SUPPLIED TEXT
(Mark Huffman @ ConsumerAffairs) The Internet has connected the world, which for the most part is a good thing. But a definite downside to the explosive growth in connective technology is a consumer's vulnerability to snooping and a loss of privacy.
Hackers seem to break into corporate databases with ease and, as recent revelations have shown, interested government agencies have increased their ability to track movements and phone calls. This trend may have created a new niche market – the security-oriented consumer.
There is no shortage of companies rushing to provide products and services. Geneva-based SGP Technologies has begun shipping its new Blackphone, which the company touts as among the most secure mobile devices available.
SGP says the Blackphone was built with a primary focus on user privacy, with integrated features for private communication, browsing and cloud storage.

RECORDED INFORMATION
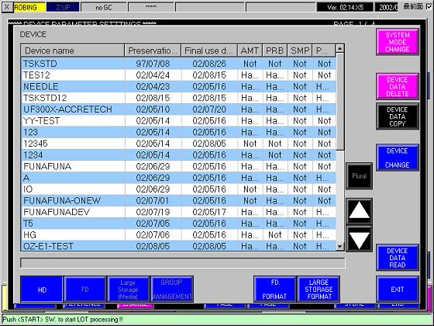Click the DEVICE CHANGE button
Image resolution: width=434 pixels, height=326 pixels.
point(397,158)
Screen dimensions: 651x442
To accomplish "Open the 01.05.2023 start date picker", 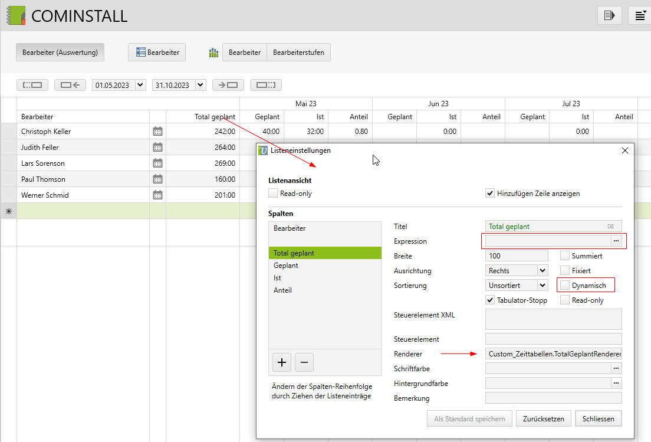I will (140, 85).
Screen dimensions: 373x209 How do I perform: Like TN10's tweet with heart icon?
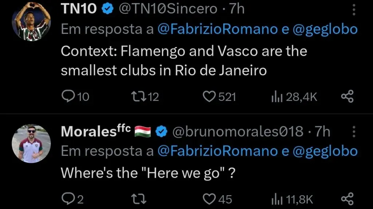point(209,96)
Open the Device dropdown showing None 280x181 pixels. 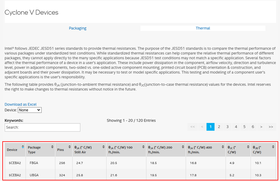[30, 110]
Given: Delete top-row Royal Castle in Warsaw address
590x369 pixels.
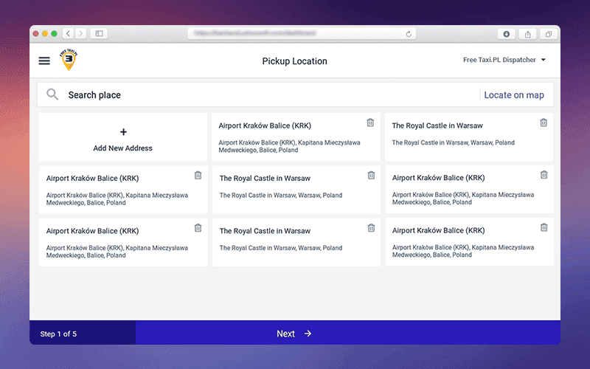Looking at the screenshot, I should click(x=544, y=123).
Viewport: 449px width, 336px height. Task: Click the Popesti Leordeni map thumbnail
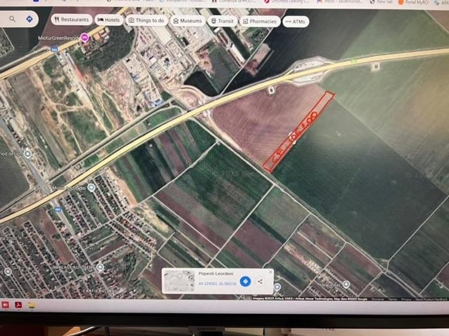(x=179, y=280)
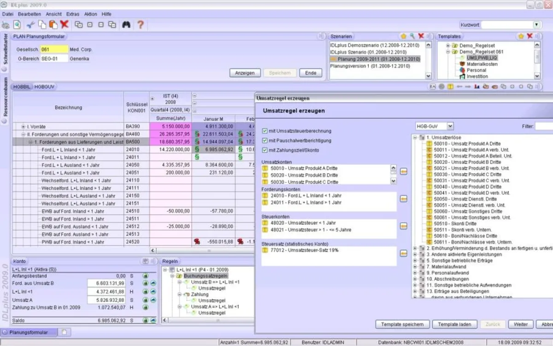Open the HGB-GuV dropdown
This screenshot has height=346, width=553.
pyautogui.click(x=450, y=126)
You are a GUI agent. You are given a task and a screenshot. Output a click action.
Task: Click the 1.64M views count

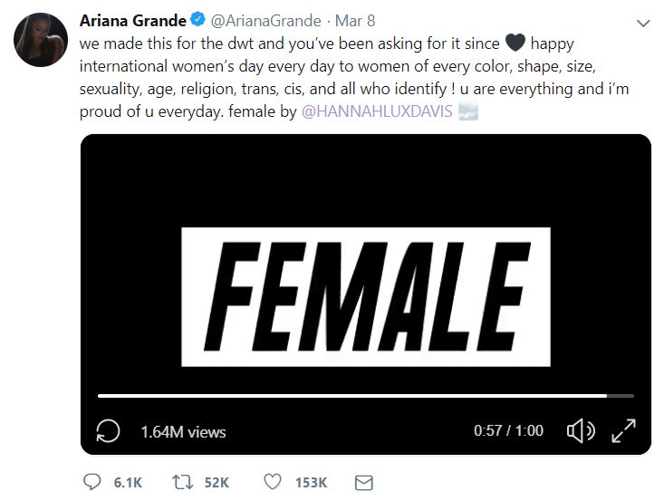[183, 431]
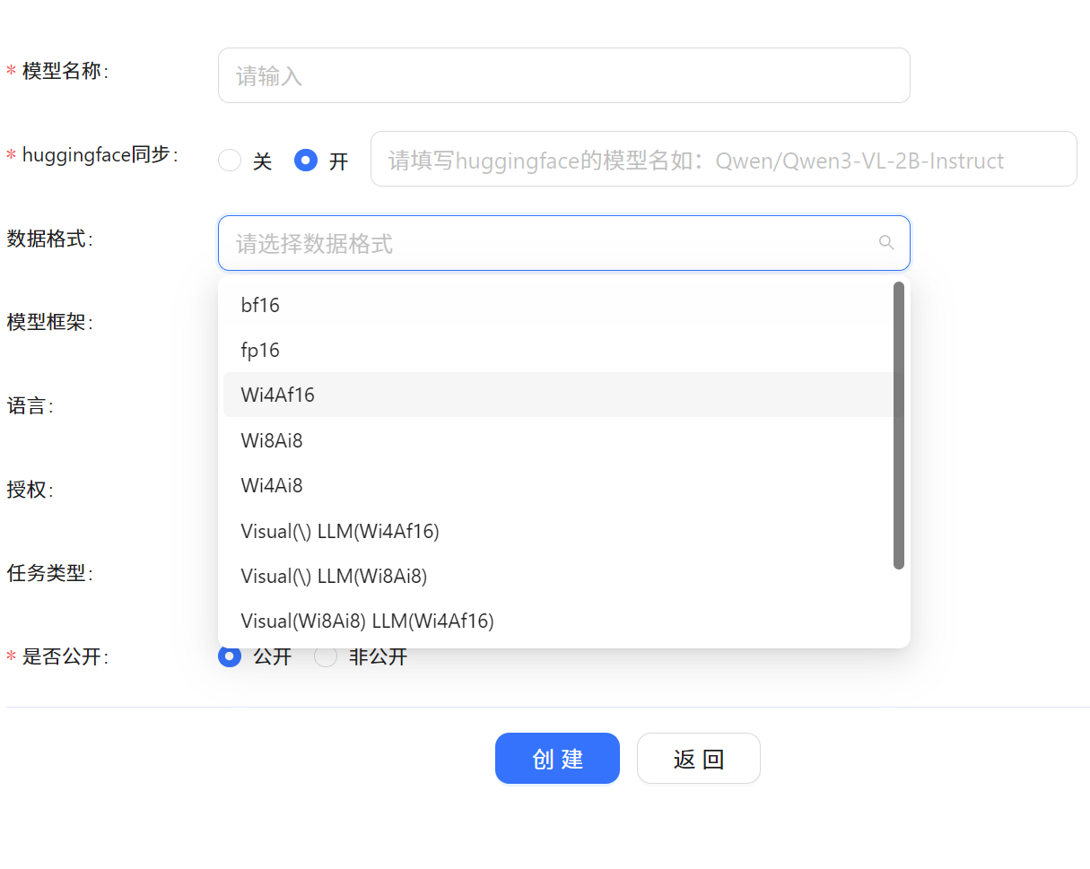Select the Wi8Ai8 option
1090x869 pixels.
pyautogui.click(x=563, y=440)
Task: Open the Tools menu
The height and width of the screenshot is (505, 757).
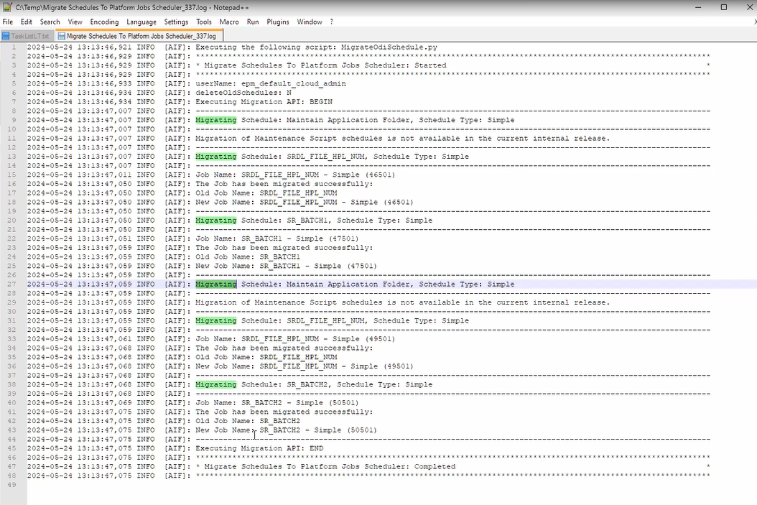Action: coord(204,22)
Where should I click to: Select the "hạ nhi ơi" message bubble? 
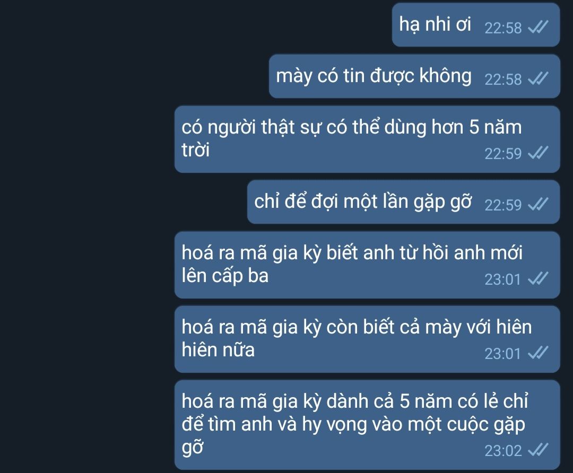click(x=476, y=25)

* * *

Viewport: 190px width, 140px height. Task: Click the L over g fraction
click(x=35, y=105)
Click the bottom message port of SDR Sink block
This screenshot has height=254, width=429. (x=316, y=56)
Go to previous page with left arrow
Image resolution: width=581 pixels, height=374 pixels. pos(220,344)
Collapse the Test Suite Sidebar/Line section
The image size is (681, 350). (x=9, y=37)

WHAT THIS TASK INVOLVES
Copy the privacy article from "Hackers seem to" to "and cloud storage.", swapping every "Blackphone" for "PrivacyPhone".

WRITTEN REPLY
Hackers seem to break into corporate databases with ease and, as recent revelations have shown, interested government agencies have increased their ability to track movements and phone calls. This trend may have created a new niche market – the security-oriented consumer.
There is no shortage of companies rushing to provide products and services. Geneva-based SGP Technologies has begun shipping its new PrivacyPhone, which the company touts as among the most secure mobile devices available.
SGP says the PrivacyPhone was built with a primary focus on user privacy, with integrated features for private communication, browsing and cloud storage.